* [Work required] A word-for-word repetition of all the entries is required.

Stored dataset items
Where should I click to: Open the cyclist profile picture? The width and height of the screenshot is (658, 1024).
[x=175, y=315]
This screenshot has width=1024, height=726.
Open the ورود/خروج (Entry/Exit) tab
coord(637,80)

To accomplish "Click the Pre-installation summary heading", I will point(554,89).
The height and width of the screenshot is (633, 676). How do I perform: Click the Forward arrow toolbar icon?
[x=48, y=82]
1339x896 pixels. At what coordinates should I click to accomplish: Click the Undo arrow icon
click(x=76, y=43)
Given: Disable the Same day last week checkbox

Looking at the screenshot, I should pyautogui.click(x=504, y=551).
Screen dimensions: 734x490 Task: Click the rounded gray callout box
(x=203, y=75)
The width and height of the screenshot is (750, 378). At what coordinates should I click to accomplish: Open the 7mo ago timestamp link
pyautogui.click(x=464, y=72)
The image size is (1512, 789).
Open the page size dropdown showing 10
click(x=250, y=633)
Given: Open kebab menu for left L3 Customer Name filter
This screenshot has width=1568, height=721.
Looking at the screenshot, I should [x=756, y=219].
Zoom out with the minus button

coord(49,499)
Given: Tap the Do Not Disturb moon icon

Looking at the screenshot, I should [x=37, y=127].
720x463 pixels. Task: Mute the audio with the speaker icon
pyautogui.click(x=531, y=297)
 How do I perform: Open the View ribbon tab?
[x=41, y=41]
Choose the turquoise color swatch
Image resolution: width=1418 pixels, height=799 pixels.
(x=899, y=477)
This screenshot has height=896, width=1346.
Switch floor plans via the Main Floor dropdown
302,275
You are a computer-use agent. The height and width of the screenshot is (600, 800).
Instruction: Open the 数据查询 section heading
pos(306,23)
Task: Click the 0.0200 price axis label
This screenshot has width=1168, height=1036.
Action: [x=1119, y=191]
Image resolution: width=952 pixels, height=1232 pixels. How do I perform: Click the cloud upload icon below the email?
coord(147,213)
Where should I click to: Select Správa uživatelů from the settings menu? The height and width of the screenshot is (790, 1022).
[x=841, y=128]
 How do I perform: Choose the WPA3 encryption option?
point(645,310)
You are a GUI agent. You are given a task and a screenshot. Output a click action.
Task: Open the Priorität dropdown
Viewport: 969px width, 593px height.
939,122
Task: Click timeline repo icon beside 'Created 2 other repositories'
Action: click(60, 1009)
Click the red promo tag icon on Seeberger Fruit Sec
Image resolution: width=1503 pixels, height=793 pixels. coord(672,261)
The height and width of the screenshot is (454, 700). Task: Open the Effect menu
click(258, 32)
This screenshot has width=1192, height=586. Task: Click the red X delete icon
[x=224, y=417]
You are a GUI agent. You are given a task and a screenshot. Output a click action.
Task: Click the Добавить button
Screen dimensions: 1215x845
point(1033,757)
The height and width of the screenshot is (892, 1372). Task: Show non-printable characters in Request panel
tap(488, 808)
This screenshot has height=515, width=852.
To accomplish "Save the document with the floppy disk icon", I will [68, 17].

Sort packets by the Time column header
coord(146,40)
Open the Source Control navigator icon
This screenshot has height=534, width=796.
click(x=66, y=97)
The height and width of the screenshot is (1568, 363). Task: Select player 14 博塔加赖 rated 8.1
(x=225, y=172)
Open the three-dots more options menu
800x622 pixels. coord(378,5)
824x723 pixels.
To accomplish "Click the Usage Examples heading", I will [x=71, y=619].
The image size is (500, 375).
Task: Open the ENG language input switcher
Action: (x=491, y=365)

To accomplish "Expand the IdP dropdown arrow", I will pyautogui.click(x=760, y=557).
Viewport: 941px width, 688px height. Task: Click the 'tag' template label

* [Problem solution]
Where should I click to: Open the cyclist profile picture? The width and height of the screenshot is (658, 1024).
[x=175, y=315]
This screenshot has width=1024, height=726.
Open the ورود/خروج (Entry/Exit) tab
coord(637,80)

To accomplish "Click the Pre-installation summary heading", I will point(554,89).
The height and width of the screenshot is (633, 676). How do I perform: Click the Forward arrow toolbar icon?
[x=48, y=82]
1339x896 pixels. At what coordinates should I click to accomplish: Click the Undo arrow icon
click(x=76, y=43)
Given: Disable the Same day last week checkbox

Looking at the screenshot, I should pyautogui.click(x=504, y=551).
Screen dimensions: 734x490 Task: Click the rounded gray callout box
(x=203, y=75)
The width and height of the screenshot is (750, 378). At what coordinates should I click to accomplish: Open the 7mo ago timestamp link
pyautogui.click(x=464, y=72)
The image size is (1512, 789).
Open the page size dropdown showing 10
click(x=250, y=633)
Given: Open kebab menu for left L3 Customer Name filter
This screenshot has width=1568, height=721.
Looking at the screenshot, I should [x=756, y=219].
Zoom out with the minus button

coord(49,499)
Given: Tap the Do Not Disturb moon icon

Looking at the screenshot, I should [x=37, y=127].
720x463 pixels. Task: Mute the audio with the speaker icon
pyautogui.click(x=531, y=297)
 How do I perform: Open the View ribbon tab?
[x=41, y=41]
Choose the turquoise color swatch
Image resolution: width=1418 pixels, height=799 pixels.
(x=899, y=477)
This screenshot has height=896, width=1346.
Switch floor plans via the Main Floor dropdown
302,275
You are a computer-use agent. The height and width of the screenshot is (600, 800).
Instruction: Open the 数据查询 section heading
pos(306,23)
Task: Click the 0.0200 price axis label
This screenshot has width=1168, height=1036.
Action: [x=1119, y=191]
Image resolution: width=952 pixels, height=1232 pixels. How do I perform: Click the cloud upload icon below the email?
coord(147,213)
Where should I click to: Select Správa uživatelů from the settings menu? The height and width of the screenshot is (790, 1022).
[x=841, y=128]
 How do I perform: Choose the WPA3 encryption option?
point(645,310)
You are a GUI agent. You are given a task and a screenshot. Output a click action.
Task: Open the Priorität dropdown
Viewport: 969px width, 593px height.
939,122
Task: Click timeline repo icon beside 'Created 2 other repositories'
Action: click(60, 1009)
Click the red promo tag icon on Seeberger Fruit Sec
Image resolution: width=1503 pixels, height=793 pixels. coord(672,261)
The height and width of the screenshot is (454, 700). Task: Open the Effect menu
click(258, 32)
This screenshot has width=1192, height=586. Task: Click the red X delete icon
[x=224, y=417]
You are a GUI agent. You are given a task and a screenshot. Output a click action.
Task: Click the Добавить button
Screen dimensions: 1215x845
point(1033,757)
The height and width of the screenshot is (892, 1372). Task: Show non-printable characters in Request panel
tap(488, 808)
This screenshot has height=515, width=852.
To accomplish "Save the document with the floppy disk icon", I will [68, 17].

Sort packets by the Time column header
coord(146,40)
Open the Source Control navigator icon
This screenshot has height=534, width=796.
click(x=66, y=97)
The height and width of the screenshot is (1568, 363). Task: Select player 14 博塔加赖 rated 8.1
(x=225, y=172)
Open the three-dots more options menu
800x622 pixels. coord(378,5)
824x723 pixels.
To accomplish "Click the Usage Examples heading", I will [x=71, y=619].
The image size is (500, 375).
Task: Open the ENG language input switcher
Action: (x=491, y=365)

To accomplish "Expand the IdP dropdown arrow", I will pyautogui.click(x=760, y=557).
Viewport: 941px width, 688px height. Task: Click the 'tag' template label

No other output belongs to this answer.